## [WHAT THE TASK REQUIRES]
Quote the listing below word for word, leaving out the pictures.

## [Entries on target coordinates]
================================
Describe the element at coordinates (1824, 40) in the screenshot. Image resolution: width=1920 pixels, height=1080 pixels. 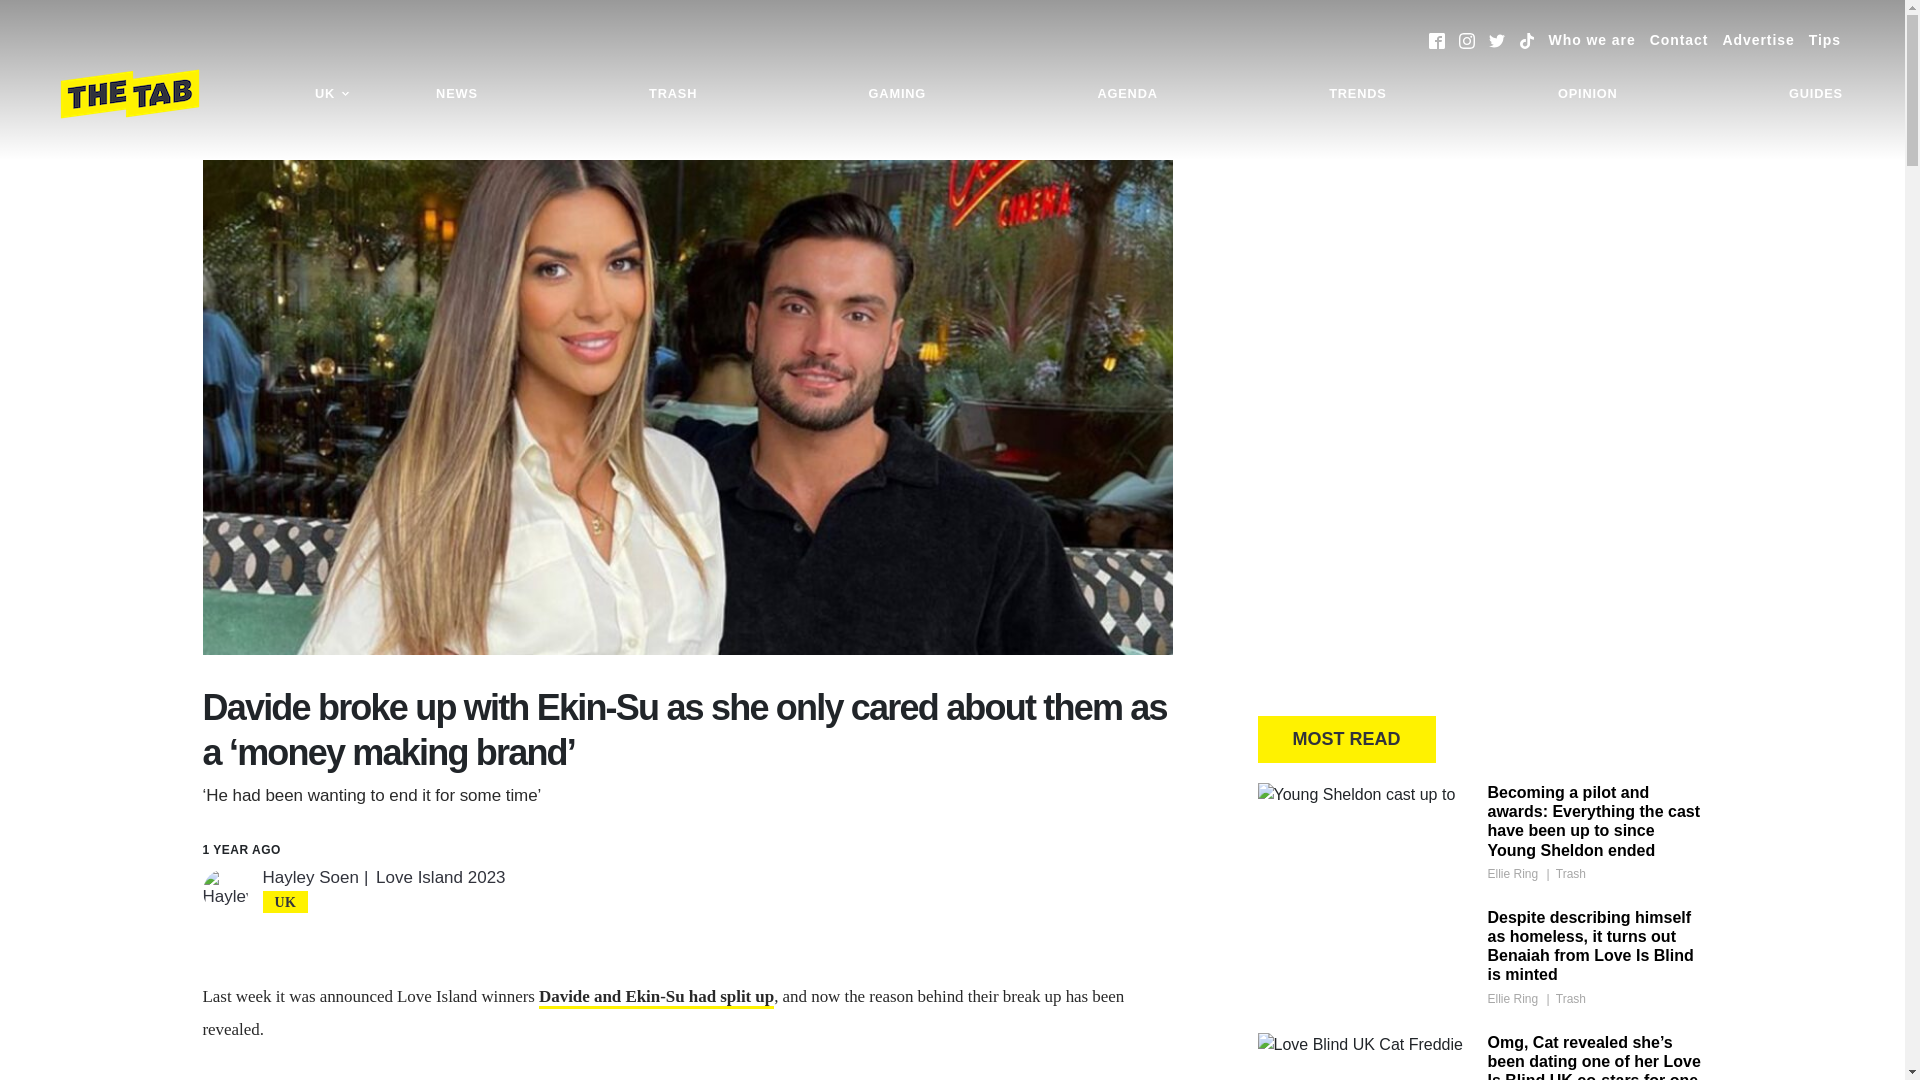
I see `Tips` at that location.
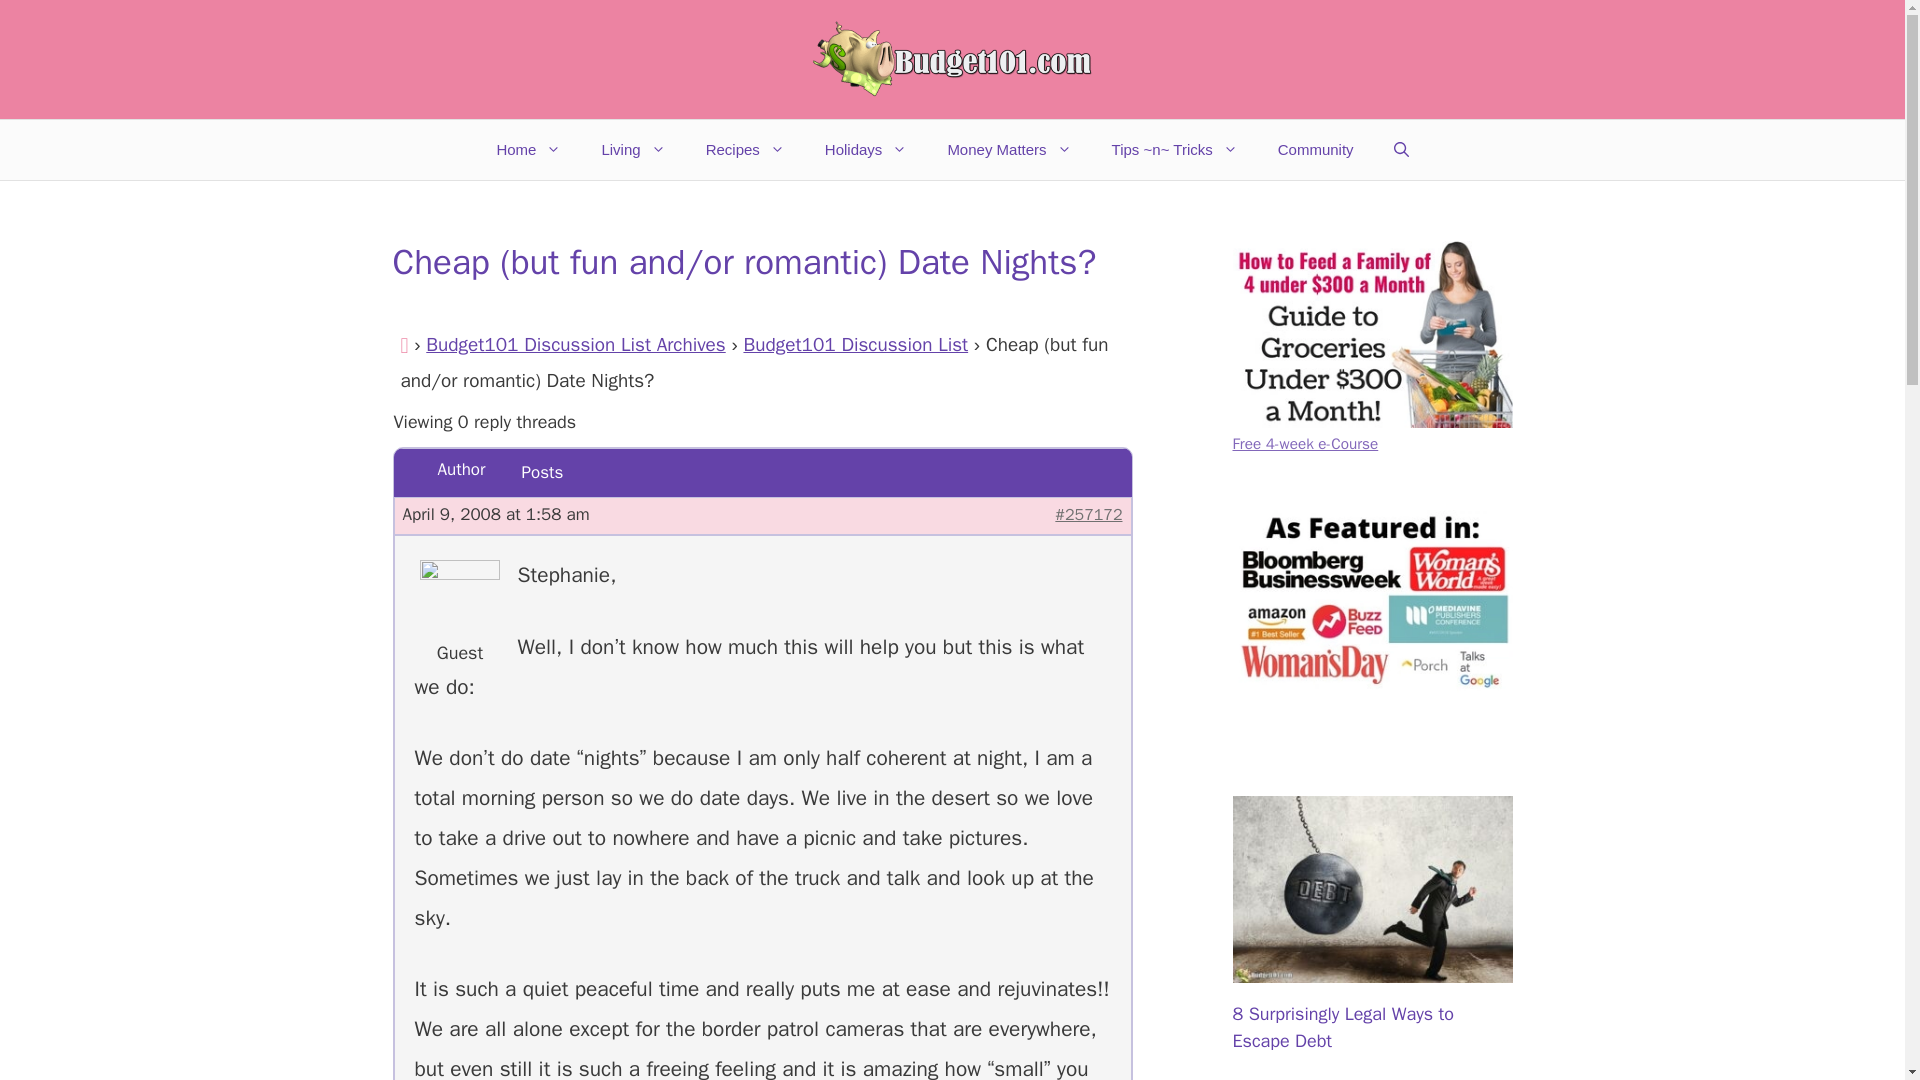 The image size is (1920, 1080). Describe the element at coordinates (1372, 968) in the screenshot. I see `8 Surprisingly Legal Ways to Escape Debt` at that location.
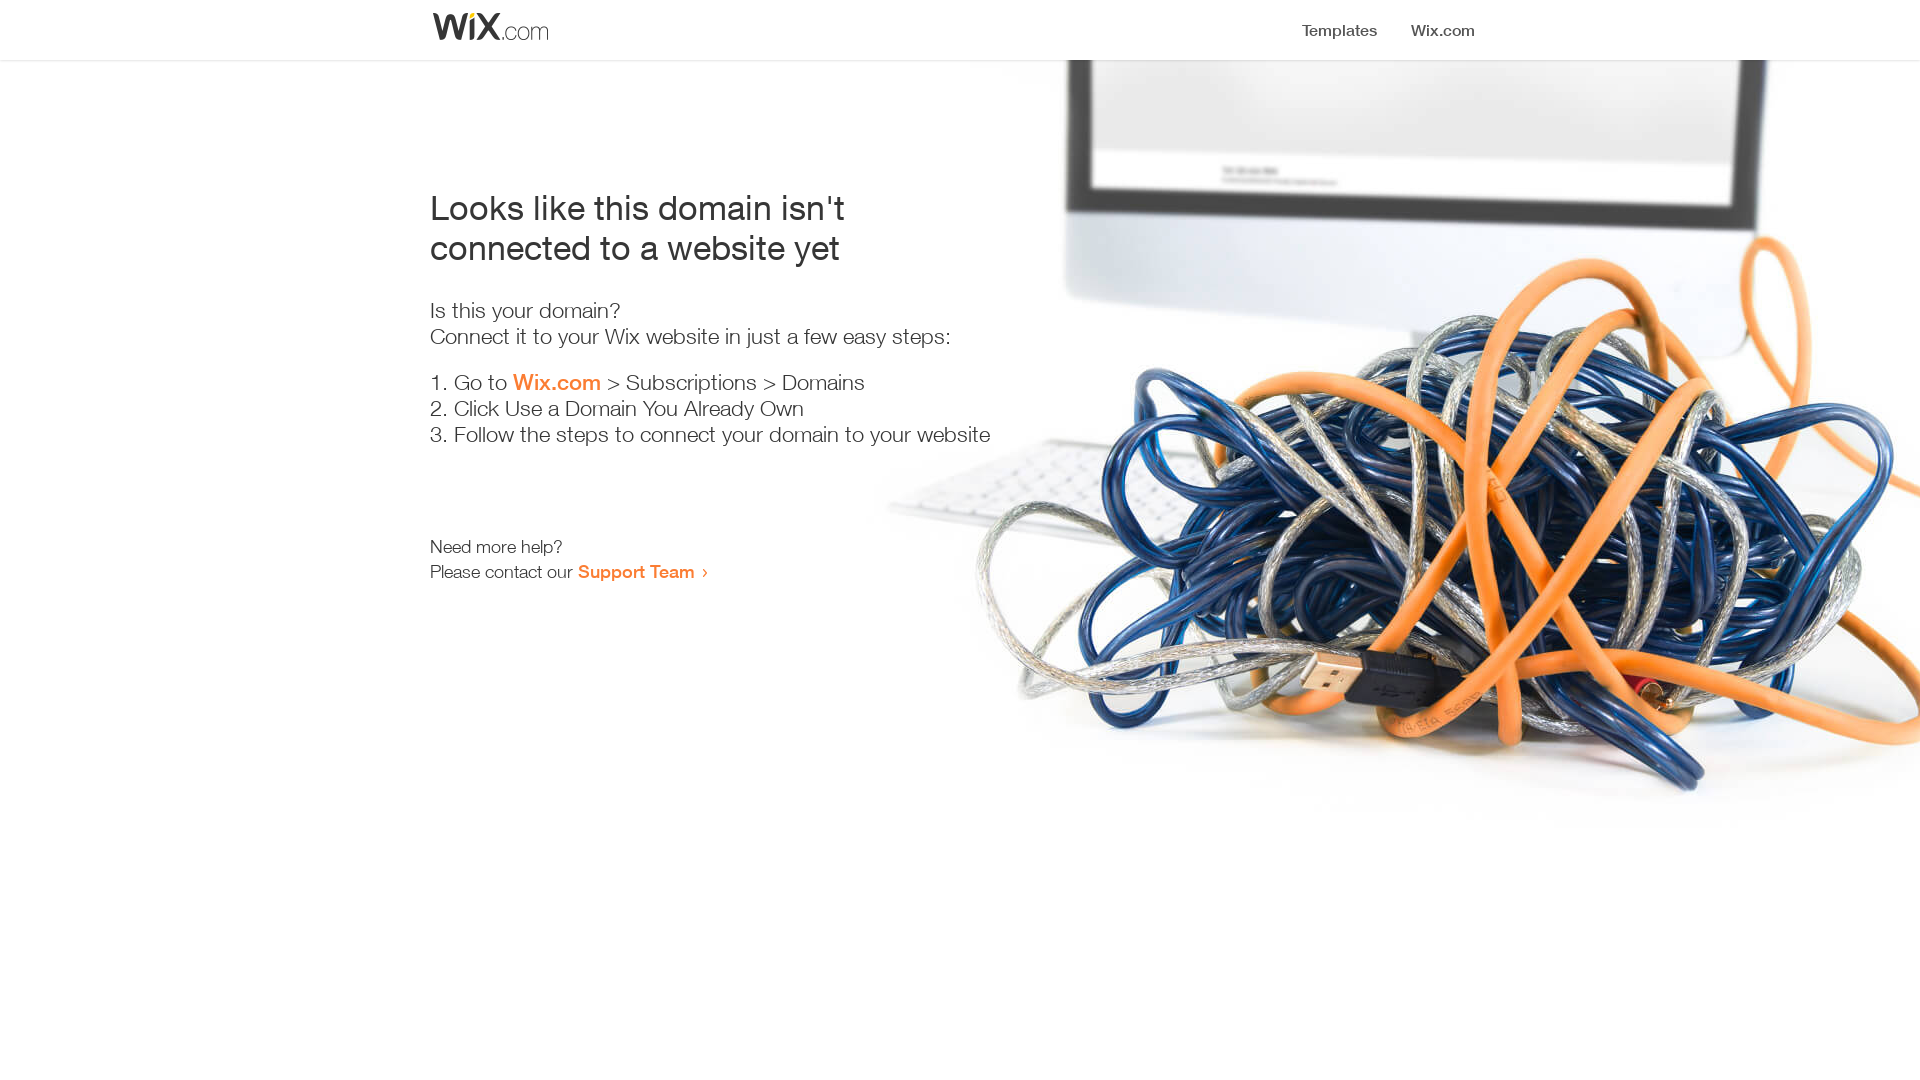 The image size is (1920, 1080). I want to click on Wix.com, so click(557, 382).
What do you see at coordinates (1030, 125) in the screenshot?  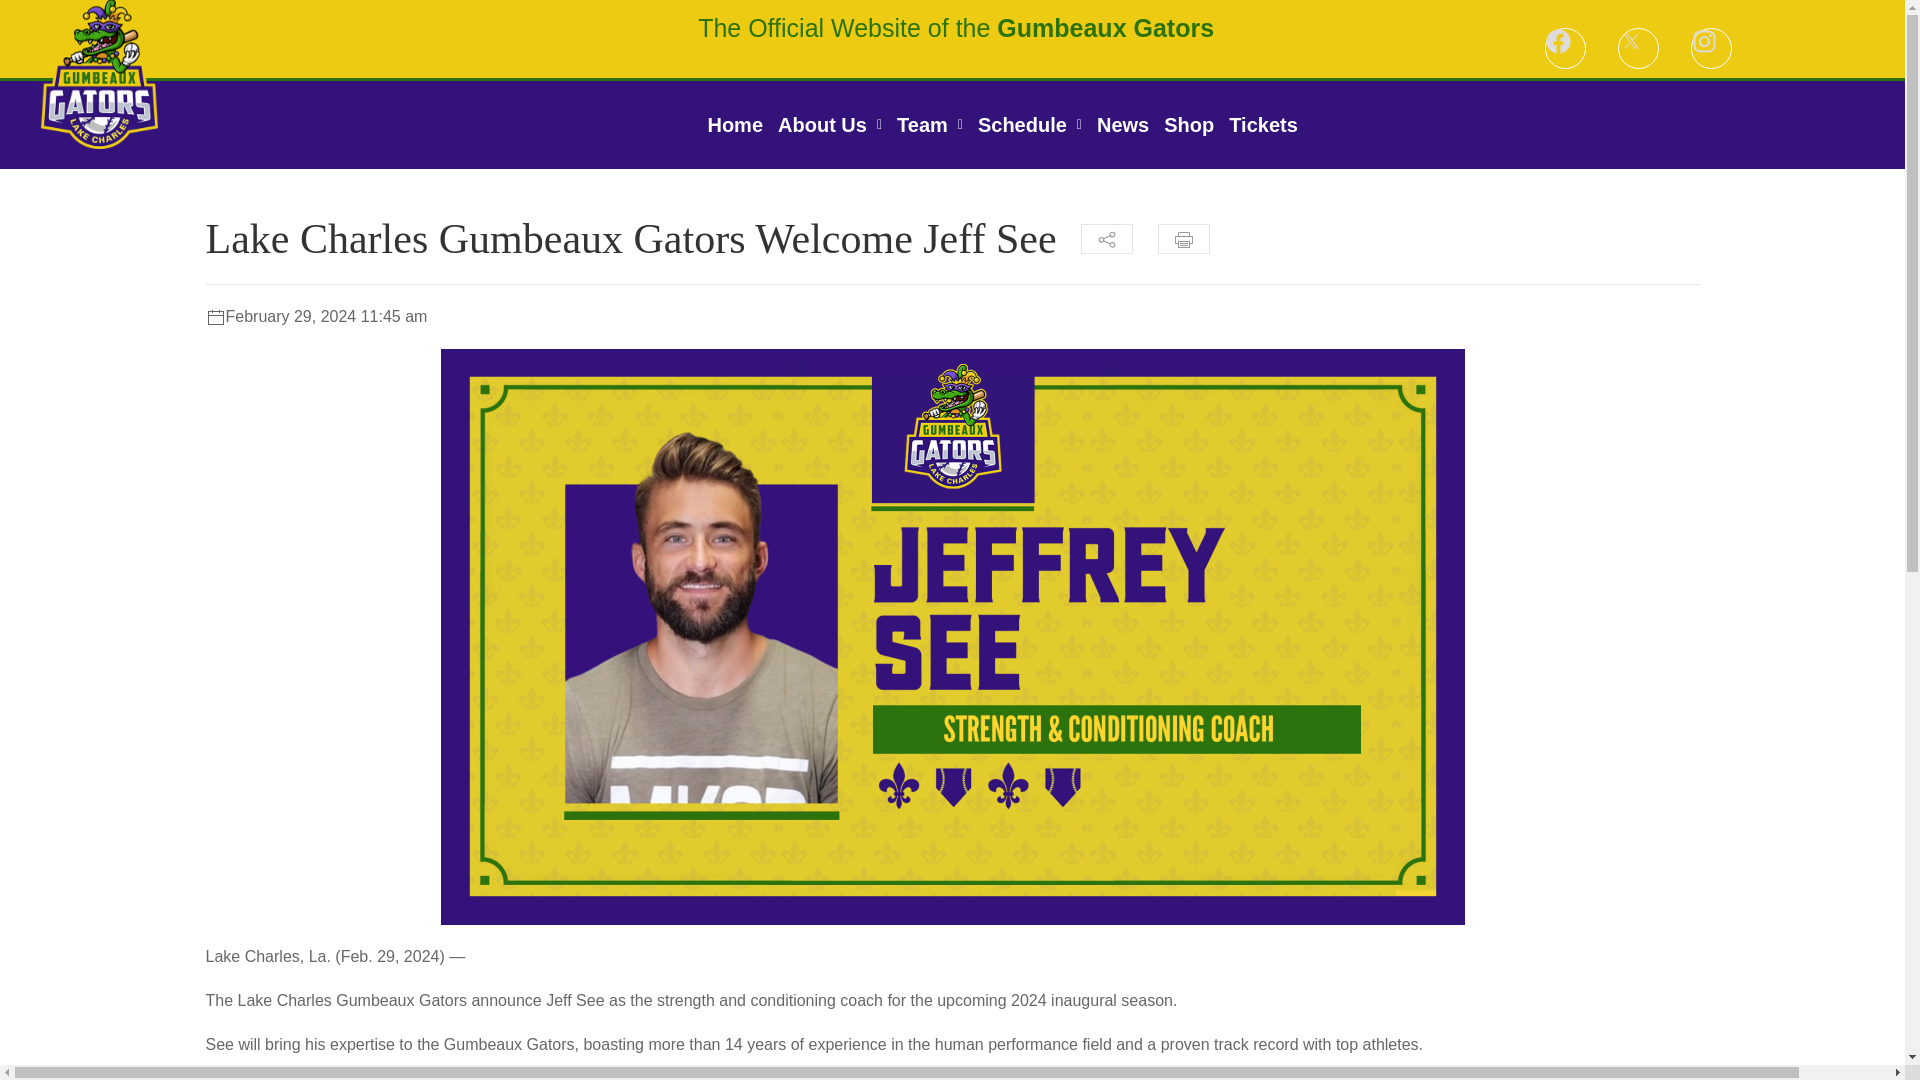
================================
## [TASK ANSWER]
Describe the element at coordinates (1824, 40) in the screenshot. Image resolution: width=1920 pixels, height=1080 pixels. 
I see `Tips` at that location.
 The image size is (1920, 1080). Describe the element at coordinates (1372, 968) in the screenshot. I see `8 Surprisingly Legal Ways to Escape Debt` at that location.
 The image size is (1920, 1080). I want to click on Wix.com, so click(557, 382).
What do you see at coordinates (1030, 125) in the screenshot?  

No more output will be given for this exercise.